Rows from a screen grounding dataset:

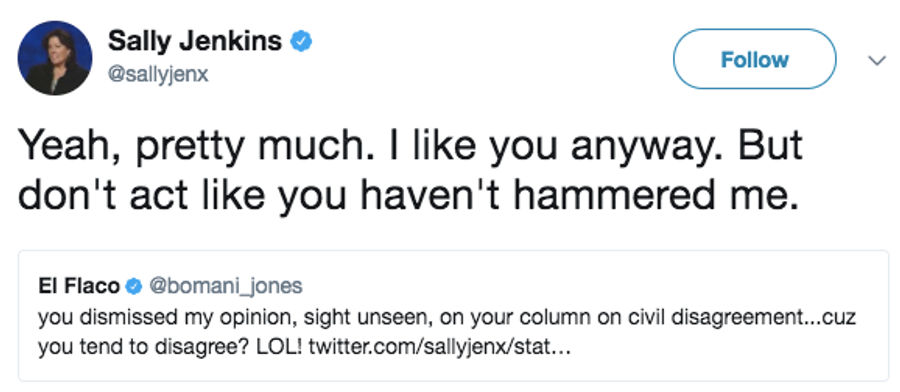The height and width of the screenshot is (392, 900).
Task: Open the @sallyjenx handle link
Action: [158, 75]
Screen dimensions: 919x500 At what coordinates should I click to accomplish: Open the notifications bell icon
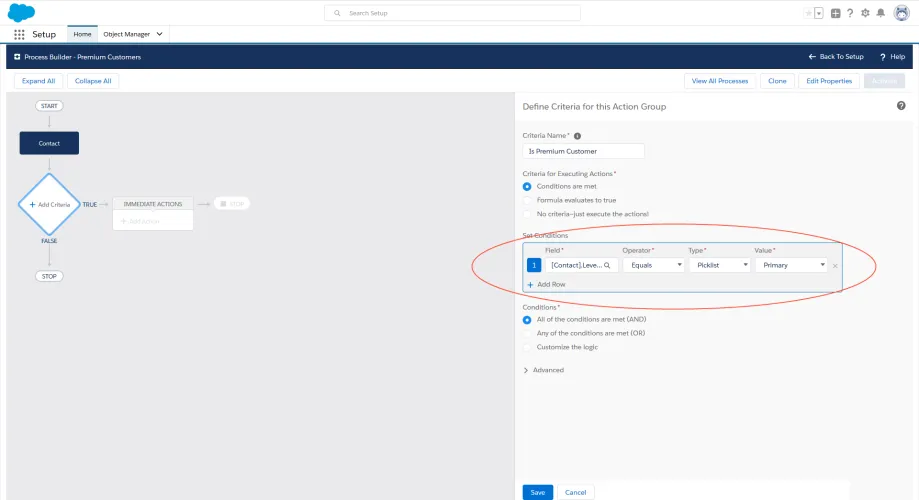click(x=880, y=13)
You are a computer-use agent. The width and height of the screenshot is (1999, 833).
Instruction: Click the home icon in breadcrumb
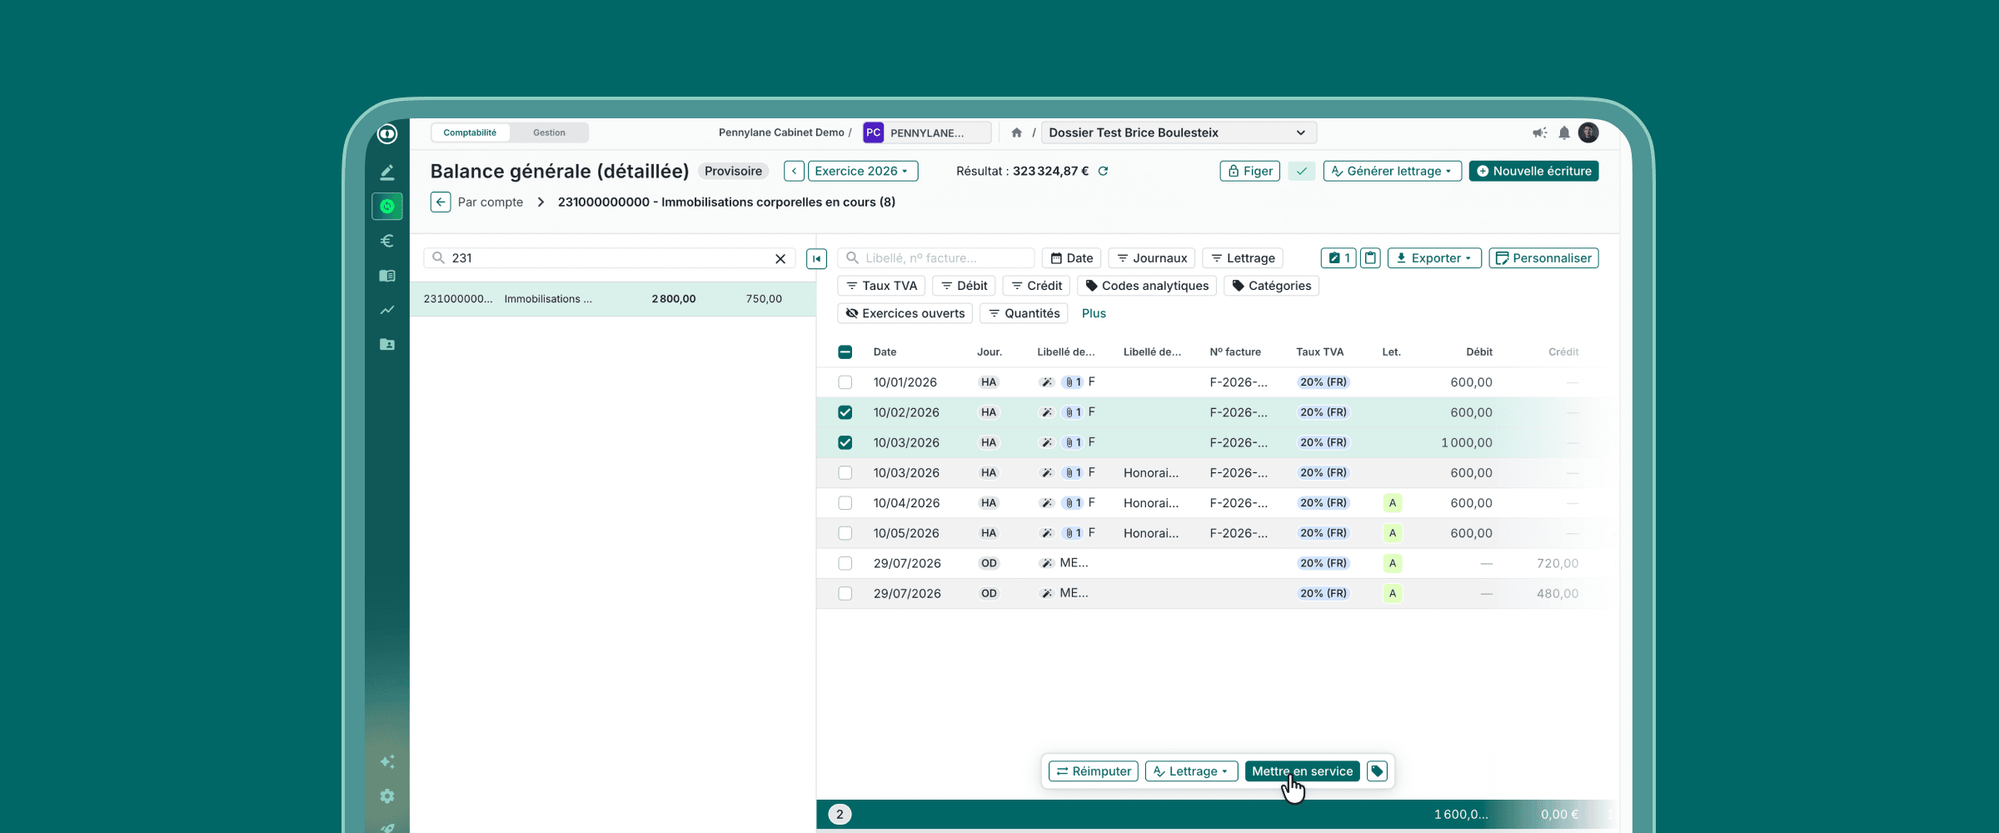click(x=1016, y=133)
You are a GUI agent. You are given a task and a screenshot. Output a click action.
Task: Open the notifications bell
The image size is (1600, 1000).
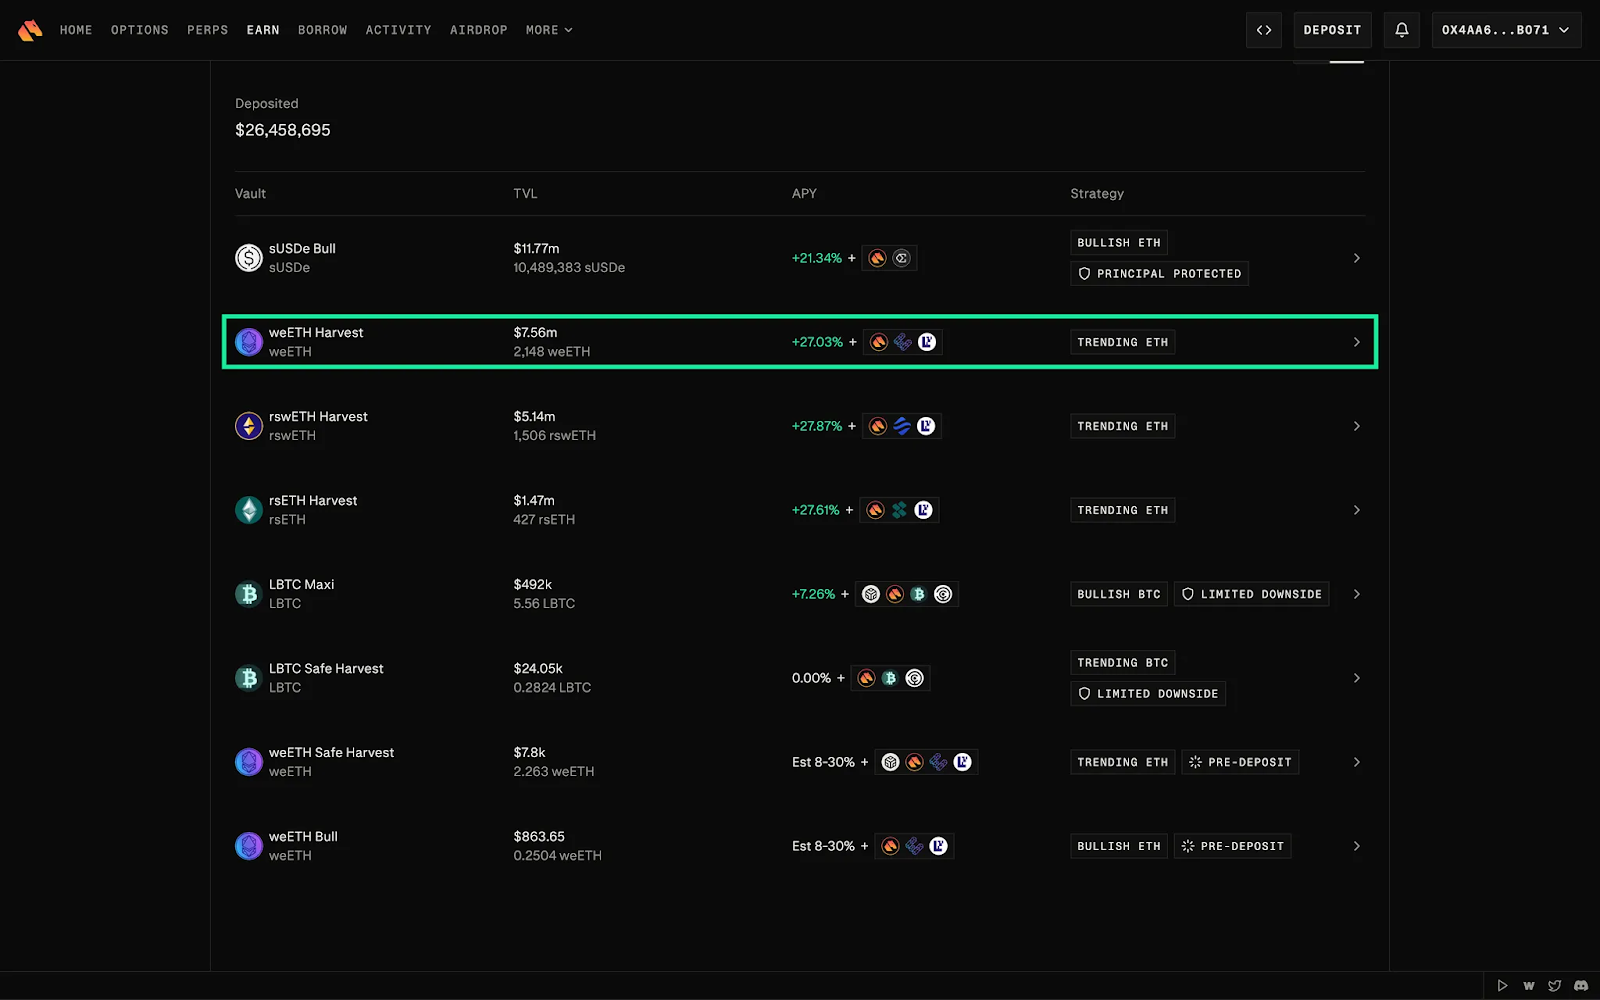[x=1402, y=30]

__Stated problem__
Give every line of the items above as a Markdown table with the columns Row and Line, numbering the rows in order and skipping blank lines. Leave the pictures out.

__Response to this task__
| Row | Line |
|---|---|
| 1 | The height and width of the screenshot is (392, 900). |
| 2 | Task: Open the @sallyjenx handle link |
| 3 | Action: [158, 75] |
| 4 | Screen dimensions: 919x500 At what coordinates should I click to accomplish: Open the notifications bell icon |
| 5 | click(x=880, y=13) |
| 6 | You are a computer-use agent. The width and height of the screenshot is (1999, 833). |
| 7 | Instruction: Click the home icon in breadcrumb |
| 8 | click(x=1016, y=133) |
| 9 | You are a GUI agent. You are given a task and a screenshot. Output a click action. |
| 10 | Task: Open the notifications bell |
| 11 | The image size is (1600, 1000). |
| 12 | [x=1402, y=30] |